For these exercises, you will need the Howell1 dataset from the rethinking package. We don’t need the rest of the package, so we will just download the data directly from the package’s github repository

library(data.table)
Howell1 = fread("https://github.com/rmcelreath/rethinking/raw/master/data/Howell1.csv")

These data, collected by anthropologist Nancy Howell in the 1960s, provide the age, height, weight, and sex sampled from a population of !Kung in Dobe (Namibia & Botswana). Note that the male variable is categorical, and is equal to 1 if the subject is male, and 0 if female.
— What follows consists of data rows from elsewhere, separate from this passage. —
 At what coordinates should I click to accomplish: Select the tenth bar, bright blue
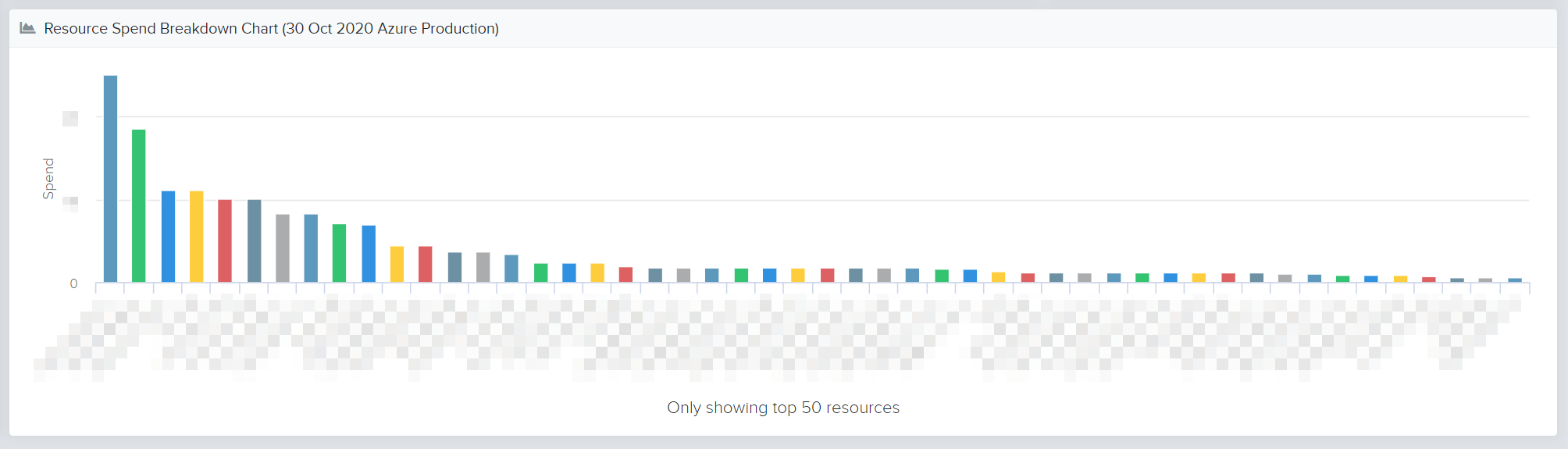(369, 254)
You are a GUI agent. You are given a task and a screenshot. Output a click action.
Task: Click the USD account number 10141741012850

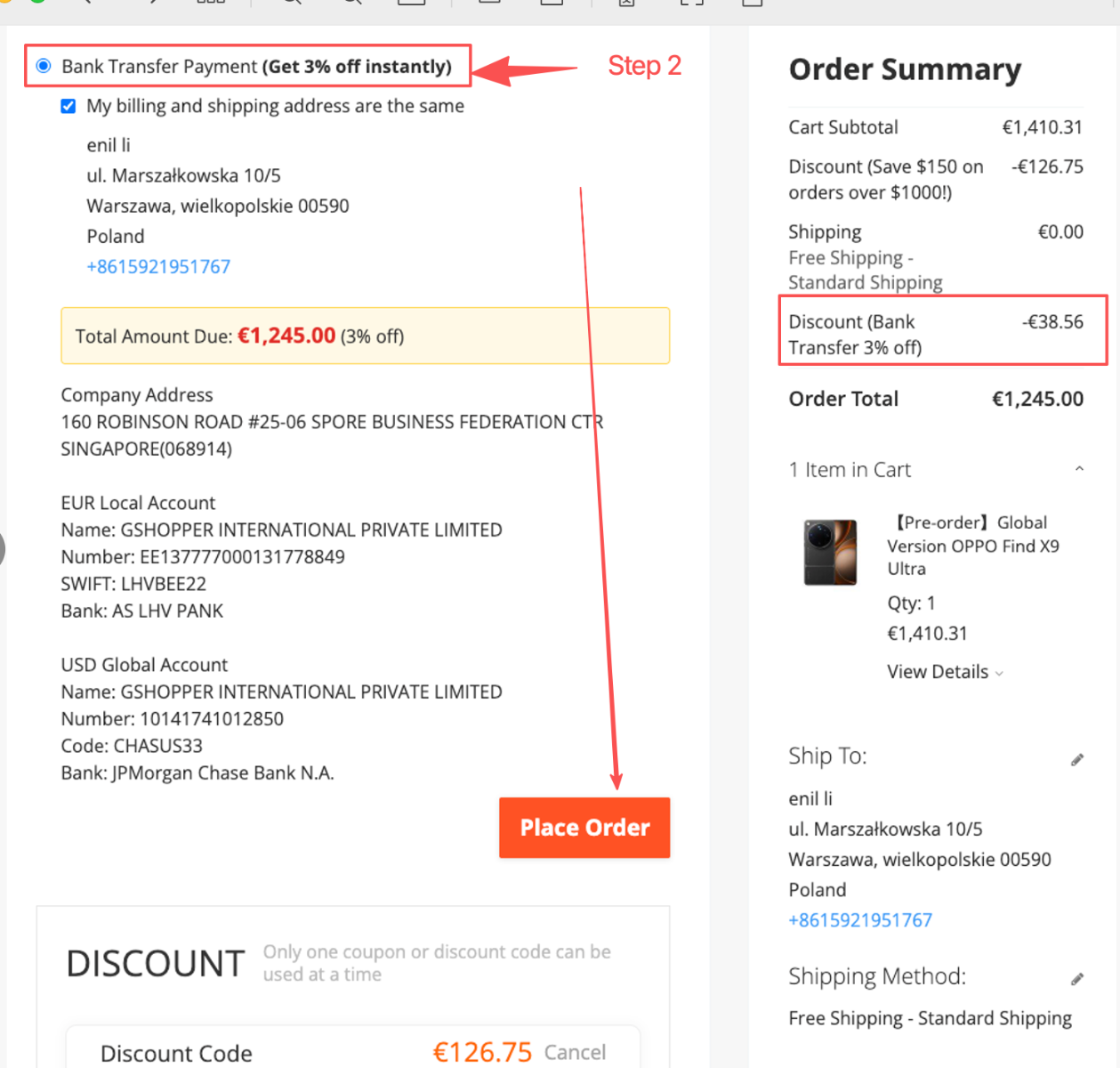[212, 719]
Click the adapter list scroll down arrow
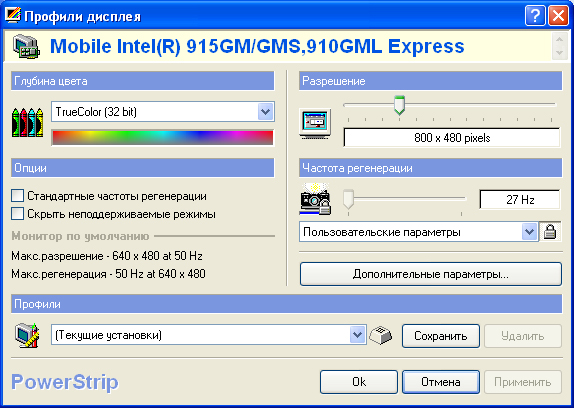The image size is (574, 408). [x=559, y=53]
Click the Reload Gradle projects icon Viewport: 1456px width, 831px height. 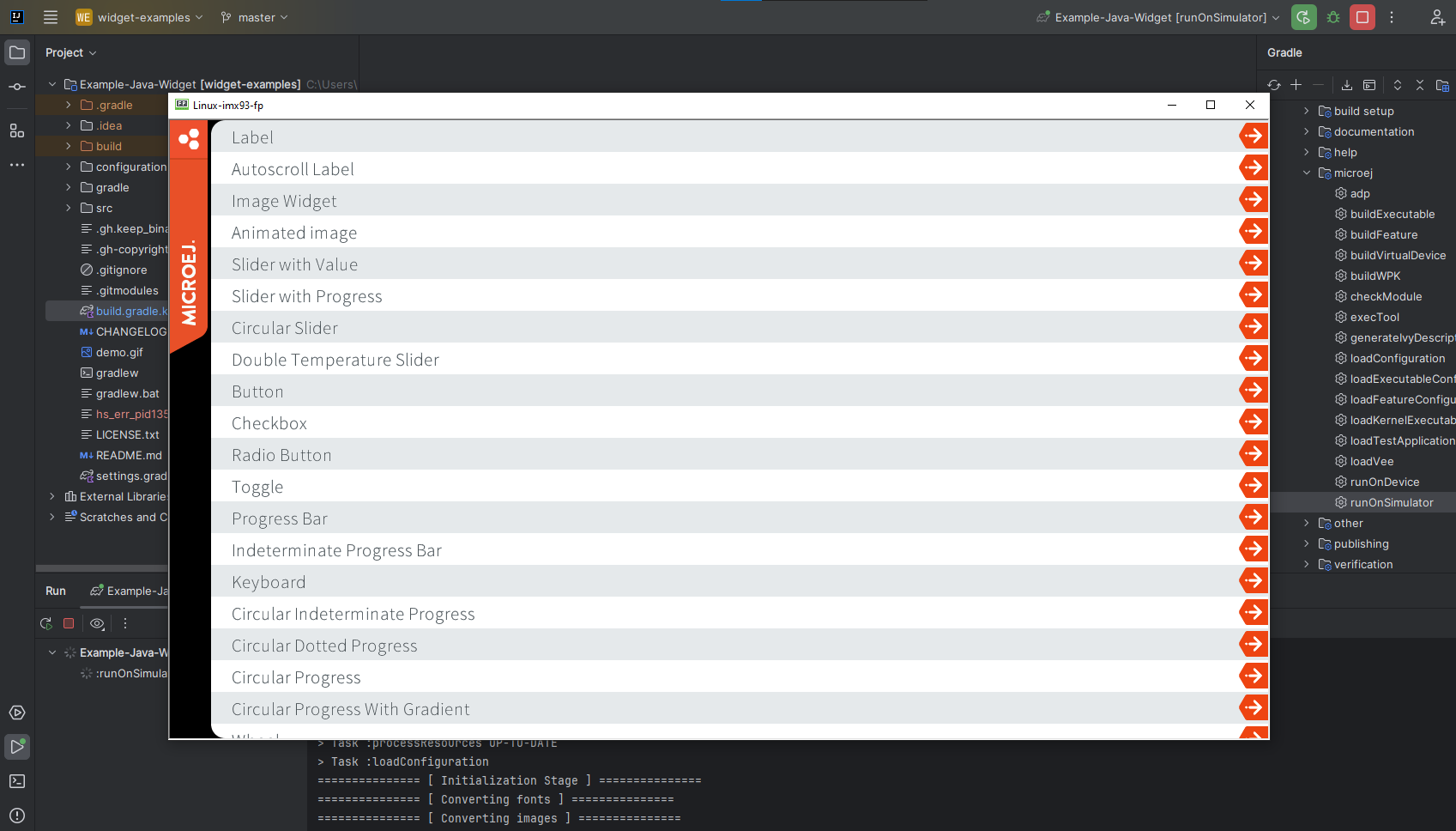coord(1274,85)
  1. Do some graphical data exploration. The data are multivariate, so multiple plots may be necessary.
  2. Design a regression model with height as the response (i.e., outcome, y) variable. For your initial model, use only weight as a predictor.
    1. Build a graphical model as shown in lecture.
    2. Translate the graphical model into equations. Be sure that all unknowns (including parameters) appear on the left side of either ~ or =.
    3. Fill in a Stan model block with the likelihood and priors for all stocahstic nodes
    4. Complete your Stan program, then get a MAP estimate using optimizing.
    5. Make a plot of the best-fit line; include the original data on the plot as well.
  3. Plotting this model will likely reveal it to be inadequate, because there is a substantial “curve” in the height-weight relationship. Repeat the exercise for #2, but update your model to better predict height. Possible approaches might include filtering the data (but I encourage you to use it all if possible), writing a curvilinear equation, or adding additional predictors. Compare the results of your attempts, and choose a single model that you think works “best.” Repeat a-e above for this model. Note any changes in the relationship between height and weight caused by your changes to the model. Additionally:
    1. Estimate the entire posterior using sampling
    2. What are the credible intervals for the parameters of your model?
    3. What is the probability that the height of a 24-year-old female with a weight of 41 kg is between 130 and 145 cm? What about for a male?
    4. Compute a posterior prediction interval for each case in the original dataset. You should have a median or MAP estimate and an interval for height along side the actual measured values for height from the original data. Plot the original height observations on the x-axis, and the predicted MAP/median on the y-axis. Experiment with the segments function (or geom_errorbars in ggplot2) to see if you can draw the intervals as vertical lines on the plot. Add a 1:1 line to the plot. What does this plot tell you about your model fit? What is the expected relationship for a “good” model?

Bonus

  1. Return to one of the plots you made showing height against weight. It appears that the variance in height is not constant with respect to weight. This is one of the key assumptions in linear regression, and you probably made this implicitly in your model (the s parameter, the standard deviation, is constant). However, Bayesian models need not be so rigid.
    1. Can you design a model that allows the variance to increase as weight increases? Use whatever predictors for height that you think are best.
    2. Fit the model and compare the fit to your original model.
  2. Buried in the bottom of a field notebook, you find two cases that were missing from the original dataset. The first is an individual with a weight of 43.72; no height, age, or sex data is recorded. The second is a 38-year-old female with a height of 135.
    1. Using the model from #3 above, can you predict a 90% credible interval for height of the first missing case? Is it easier if you use the model from #2?
    2. The second missing case is more interesting; we have the outcome of our model, but we are missing the weight. How could you estimate a 90% CI for weight, using the model from #3 (i.e., keeping height as the response variable)?